Back to Lance

`fri_straddle_pre_6610`

test_data/fri_straddle_pre_6610/README.md

6.0.11.6 KB
Original Source

fri_straddle_pre_6610

A dataset corrupted by the bug fixed in lance-format/lance#6610: a deferred-remap compaction commits concurrently with optimize_indices on a stale handle, leaving a user index whose fragment_bitmap straddles a fragment-reuse rewrite group. Dataset::list_indices() panics with "The compaction plan included a rewrite group that was a split of indexed and non-indexed data".

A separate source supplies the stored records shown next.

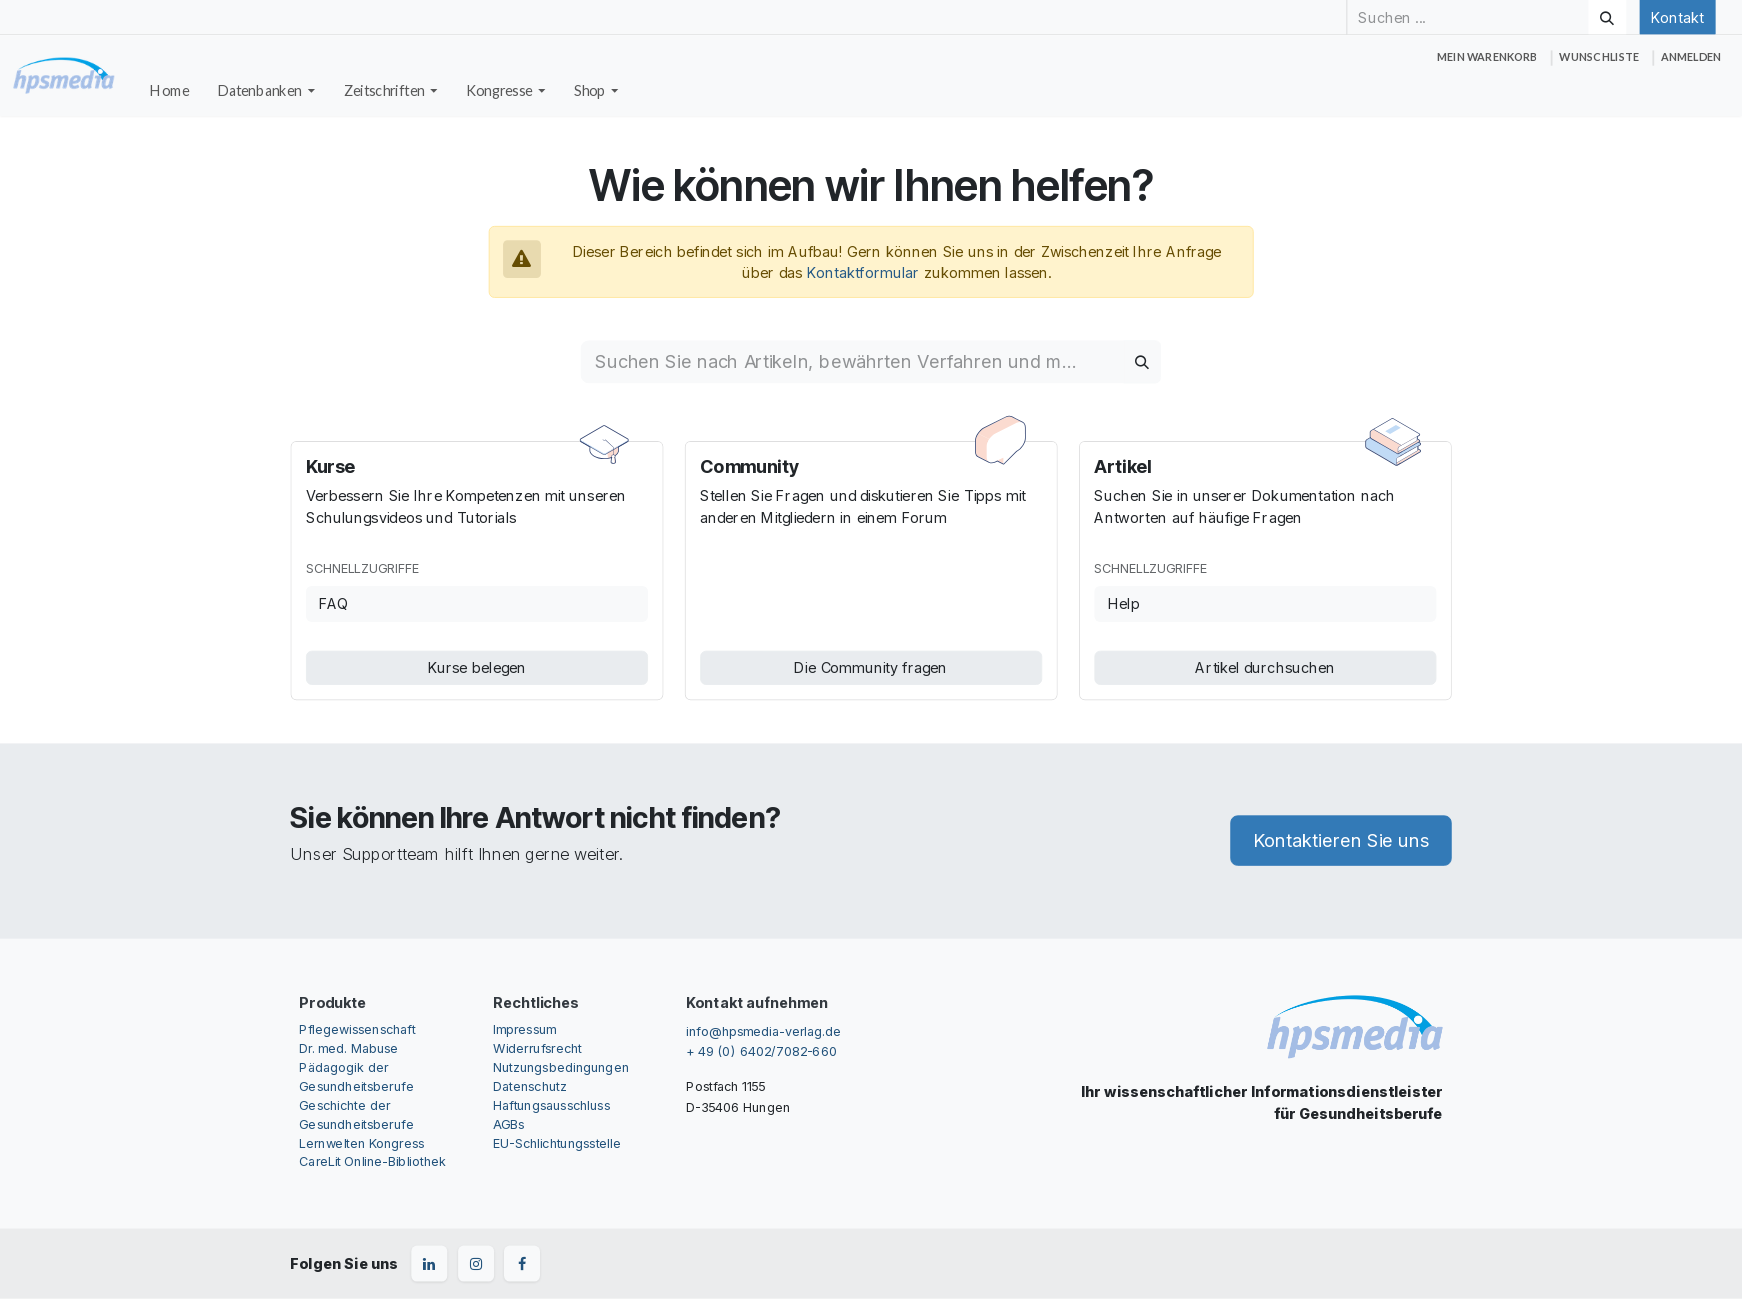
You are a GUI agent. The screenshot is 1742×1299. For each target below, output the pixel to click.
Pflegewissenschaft (357, 1028)
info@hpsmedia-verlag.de (763, 1030)
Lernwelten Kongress (361, 1142)
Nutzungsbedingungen (561, 1066)
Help (1124, 604)
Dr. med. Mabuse (348, 1047)
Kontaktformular (863, 272)
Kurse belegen (477, 667)
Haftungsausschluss (551, 1104)
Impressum (524, 1028)
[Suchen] (1607, 17)
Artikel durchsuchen (1265, 667)
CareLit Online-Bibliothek (372, 1161)
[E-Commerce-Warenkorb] (1487, 57)
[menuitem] (170, 91)
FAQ (333, 604)
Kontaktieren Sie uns (1341, 841)
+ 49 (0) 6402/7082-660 (761, 1050)
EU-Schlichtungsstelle (557, 1142)
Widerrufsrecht (537, 1047)
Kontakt (1677, 17)
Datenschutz (530, 1085)
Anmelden (1691, 57)
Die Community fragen (870, 667)
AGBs (508, 1123)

Used by dataset::repair Rust tests to verify detection, Dataset::validate() error reporting, and Dataset::repair() against a real on-disk corrupt manifest.

Regenerating

The reproduction is deterministic in Rust because we can drive plan_compaction / CompactionTask::execute / commit_compaction directly with defer_index_remap=true and interleave optimize_indices between them. Python's Compaction.commit hardcodes CompactionOptions::default() (no defer-remap), so a Python datagen cannot reach this path without a tight commit race.

The generator is a standalone crate at datagen/ that pins lance to the last pre-#6610 release tag (v6.0.0-beta.3). It is deliberately not part of the parent Cargo workspace so it can compile against the buggy build. On a fixed build the conflict resolver rejects the rewrite as a retryable conflict and the generator fails loudly. To regenerate:

bash
cargo run --release \
    --manifest-path test_data/fri_straddle_pre_6610/datagen/Cargo.toml -- \
    test_data/fri_straddle_pre_6610/fri_straddle_dataset

Bump the pinned tag in datagen/Cargo.toml only to another pre-#6610 build.